Ten Tors Walk 6

Ten Tors Walk 6

It was a roller coaster of a weekend for all of us involved with Ten Tors!

We began on Friday, leaving after school for a night of wild camping on the North of Dartmoor. The evening was dry and the students enjoyed their first night camping under the stars. 

We were up at 0600 and the students were walking by 0700. 

The day started well but it was not meant to be, the wet weather came in early, making conditions challenging. Visibility dropped rapidly and the rain soaked everything it touched.

To add to the challenge, one of the students became quite unwell. The rest of them rallied around to support, sending an alert to the staff to come and help. They hunkered down in their group shelters and waited for us to arrive. 

It took a while to get to the students, they had gotten themselves a bit lost in the poor conditions. However they were safely walked off the moor and had done a superb job of putting their training into practice when faced with adversity. 

The time this had taken had an impact on the rest of the planned walk. The staff team made a change of plan, the weather forecast had also changed, meaning heavy rain was now due all night. 

We decided to head back to school, camp in the hall overnight and then take the students out for a hike locally instead on Sunday. 

The rain in the early hours of Sunday made us realise we had absolutely made the right decision. 

It enabled the students to experience what we had initially planned without the added risk of hypothermia! 

Sunday’s walk was now just a physical challenge without any navigation. 11 miles of hilly hiking from Putsborough to Ilfracombe.

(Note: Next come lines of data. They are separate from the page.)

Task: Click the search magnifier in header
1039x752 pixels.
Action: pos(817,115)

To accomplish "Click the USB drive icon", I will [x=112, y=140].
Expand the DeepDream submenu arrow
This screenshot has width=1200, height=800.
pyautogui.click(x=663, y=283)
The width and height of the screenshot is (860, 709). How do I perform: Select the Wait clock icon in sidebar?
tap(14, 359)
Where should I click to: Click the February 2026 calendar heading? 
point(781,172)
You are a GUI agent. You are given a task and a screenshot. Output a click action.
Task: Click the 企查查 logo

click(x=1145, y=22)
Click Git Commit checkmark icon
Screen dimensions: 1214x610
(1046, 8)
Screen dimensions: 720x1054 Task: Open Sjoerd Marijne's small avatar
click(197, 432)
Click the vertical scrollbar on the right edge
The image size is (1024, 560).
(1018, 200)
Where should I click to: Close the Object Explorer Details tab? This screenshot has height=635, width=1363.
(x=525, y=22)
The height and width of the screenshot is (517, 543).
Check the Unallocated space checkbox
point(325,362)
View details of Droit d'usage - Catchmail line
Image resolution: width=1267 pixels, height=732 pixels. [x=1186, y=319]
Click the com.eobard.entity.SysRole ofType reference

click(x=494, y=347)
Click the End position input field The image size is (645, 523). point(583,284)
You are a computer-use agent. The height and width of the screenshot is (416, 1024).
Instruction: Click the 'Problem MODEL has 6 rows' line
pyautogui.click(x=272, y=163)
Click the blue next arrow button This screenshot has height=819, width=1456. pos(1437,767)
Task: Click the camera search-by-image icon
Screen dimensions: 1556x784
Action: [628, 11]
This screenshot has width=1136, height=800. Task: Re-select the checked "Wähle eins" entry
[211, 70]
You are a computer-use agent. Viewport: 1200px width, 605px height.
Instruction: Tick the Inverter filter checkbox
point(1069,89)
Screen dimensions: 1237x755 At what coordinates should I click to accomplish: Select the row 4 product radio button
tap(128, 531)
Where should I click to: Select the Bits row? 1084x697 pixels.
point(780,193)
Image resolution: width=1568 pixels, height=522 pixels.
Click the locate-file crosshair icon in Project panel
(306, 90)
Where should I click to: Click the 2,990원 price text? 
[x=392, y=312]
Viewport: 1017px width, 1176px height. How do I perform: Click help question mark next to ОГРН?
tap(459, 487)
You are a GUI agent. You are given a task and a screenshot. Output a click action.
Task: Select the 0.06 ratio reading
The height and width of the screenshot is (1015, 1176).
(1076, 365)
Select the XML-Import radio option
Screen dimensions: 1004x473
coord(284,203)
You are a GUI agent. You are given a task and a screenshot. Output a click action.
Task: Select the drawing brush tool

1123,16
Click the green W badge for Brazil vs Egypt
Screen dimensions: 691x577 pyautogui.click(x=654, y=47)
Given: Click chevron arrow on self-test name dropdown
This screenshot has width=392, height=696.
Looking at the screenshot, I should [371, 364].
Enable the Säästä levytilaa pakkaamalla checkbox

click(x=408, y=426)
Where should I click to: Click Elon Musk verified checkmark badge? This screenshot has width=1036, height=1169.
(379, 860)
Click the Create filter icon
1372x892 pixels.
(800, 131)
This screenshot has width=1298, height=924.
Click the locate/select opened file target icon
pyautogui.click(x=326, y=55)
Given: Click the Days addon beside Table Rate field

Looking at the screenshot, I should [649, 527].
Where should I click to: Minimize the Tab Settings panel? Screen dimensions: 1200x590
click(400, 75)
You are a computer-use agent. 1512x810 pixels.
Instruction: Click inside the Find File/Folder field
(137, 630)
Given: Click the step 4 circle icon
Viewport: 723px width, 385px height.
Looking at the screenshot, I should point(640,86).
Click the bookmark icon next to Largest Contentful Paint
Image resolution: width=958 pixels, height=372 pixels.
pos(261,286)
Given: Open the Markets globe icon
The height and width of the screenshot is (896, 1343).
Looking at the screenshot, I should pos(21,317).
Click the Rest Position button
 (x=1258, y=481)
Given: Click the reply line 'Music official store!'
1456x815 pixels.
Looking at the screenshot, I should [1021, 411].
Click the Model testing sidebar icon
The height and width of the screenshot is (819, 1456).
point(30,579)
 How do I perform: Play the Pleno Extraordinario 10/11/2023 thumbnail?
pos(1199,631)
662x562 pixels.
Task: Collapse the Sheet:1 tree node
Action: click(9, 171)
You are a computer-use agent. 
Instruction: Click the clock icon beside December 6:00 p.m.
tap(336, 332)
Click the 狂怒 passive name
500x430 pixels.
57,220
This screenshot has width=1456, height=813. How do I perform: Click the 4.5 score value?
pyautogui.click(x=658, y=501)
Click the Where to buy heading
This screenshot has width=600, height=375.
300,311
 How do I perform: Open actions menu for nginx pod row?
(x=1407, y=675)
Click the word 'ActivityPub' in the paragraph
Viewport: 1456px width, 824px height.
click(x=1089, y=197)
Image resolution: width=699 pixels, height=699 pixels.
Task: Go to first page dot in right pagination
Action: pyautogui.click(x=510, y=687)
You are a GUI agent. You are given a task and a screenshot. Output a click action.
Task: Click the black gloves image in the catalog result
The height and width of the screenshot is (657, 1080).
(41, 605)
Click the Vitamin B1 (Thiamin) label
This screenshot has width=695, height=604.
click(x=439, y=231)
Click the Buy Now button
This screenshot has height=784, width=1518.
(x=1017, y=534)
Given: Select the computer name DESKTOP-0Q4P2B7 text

The weather was changeable but the students walked at a great pace, completing their challenge by 1430.

We now have the horrible task of narrowing these 19 students down to 15 for the final couple of walks. It is not going to be easy. 

 

The Ten Tors challenge is for a team of 6 to walk up to the top of 10 of Dartmoor’s famous Tors (A lump of exposed rock at the top of a hill). This is done over a distance of 35, 45 or 55 miles and participants also need to carry the equipment they will use for the camp that is required overnight.  

It is an event organised and run by the Army to give young people the opportunity to complete something that is physically and mentally challenging. 

We are currently preparing for the Ten Tors event with a series of practice walks both locally and on Dartmoor itself.